Recently, The Economist posted two articles reporting on Charter schools. While they admit that there is difficulty with determining the success of Charters due to the lack of credible research on the subject, they make an interesting case on what they view are the pros and cons based on the metrics that are available. They argue that the states that are seeing success and are doing it right have correct laws in place governing Charters. They highlight that the key elements to Charters is that they are privately run while being publicly funded, and that because of the privatization they often bypass the teacher’s unions which makes it easier to provide oversight and monitoring and to quickly address failing schools. Quicker at least than their traditional public school counterparts.They contend:
…[T]he virtue of experiments is that you can learn from them; and it is now becoming clear how and where charter schools work best. Poor pupils, those in urban environments and English-language learners fare better in charters. In states that monitor them carefully and close down failing schools quickly, they work best. And one great advantage is that partly because most are free of union control, they can be closed down more easily if they are failing.
This assertion is based on research from institutions like Mathematica, an independent policy group, a national “meta-analysis” of research, done last year for the Centre on Reinventing Public Education in Seattle, and another recent study in Massachusetts for the National Bureau of Economic Research, which all concluded that in targeted areas with targeted students Charters are effective.
Another benefit to Charters that the article points out, is that Charters raise the bar and provide competition to their traditional public school counterparts. Thus, this may result in raising the level of performance from these schools in the same area. They quote Margaret Raymond, the Director of the Credo Institute (a leading researcher of Charters), saying:
Ms Raymond says traditional public schools no longer have the excuse that they cannot be blamed for the poor performance of children because of their background; so competition from charters may improve standards in non-charters, too.

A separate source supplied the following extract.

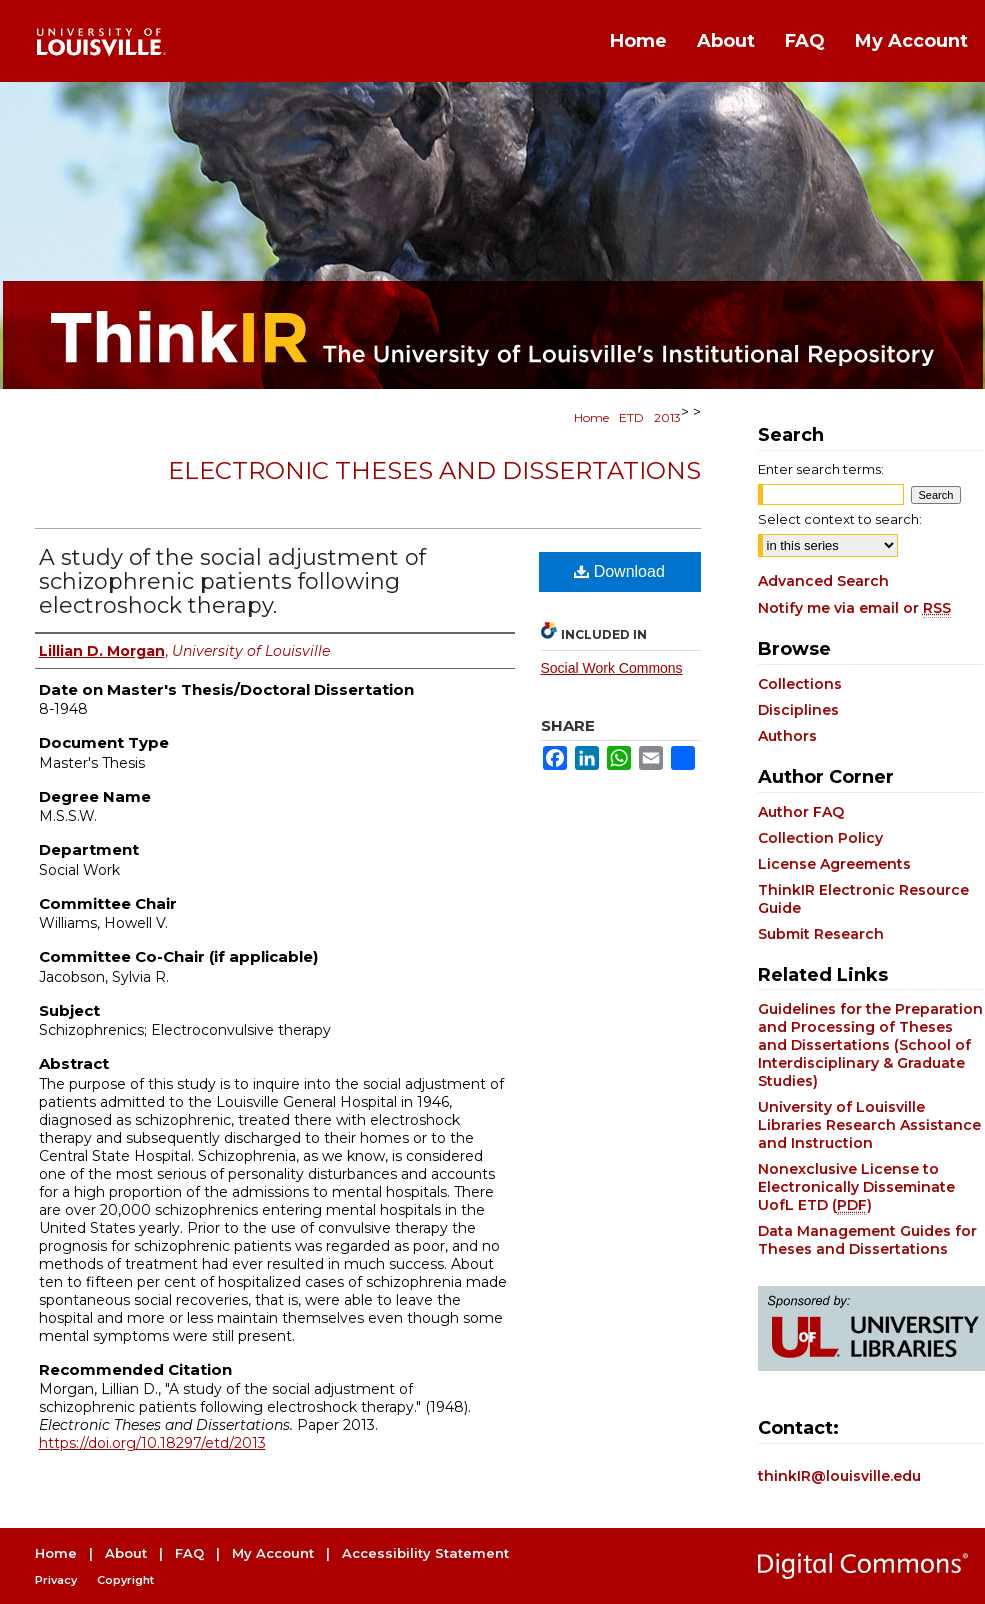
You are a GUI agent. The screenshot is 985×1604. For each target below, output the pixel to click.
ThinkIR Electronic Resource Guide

The articles concludes with these thoughts:
It is pretty clear now that giving schools independence—so long as it is done in the right way, with the right monitoring, regulation and safeguards from the state—works. Yet it remains politically difficult to implement. That is why it needs a strong push from national governments. Britain is giving school independence the shove it needs. In America, artificial limits on the number of charter schools must be ended, and they must get the same levels of funding as other schools.[...]The least this generation can do for its children is to try its best to improve its state schools. Giving them more independence can do that at no extra cost. Let there be more of it.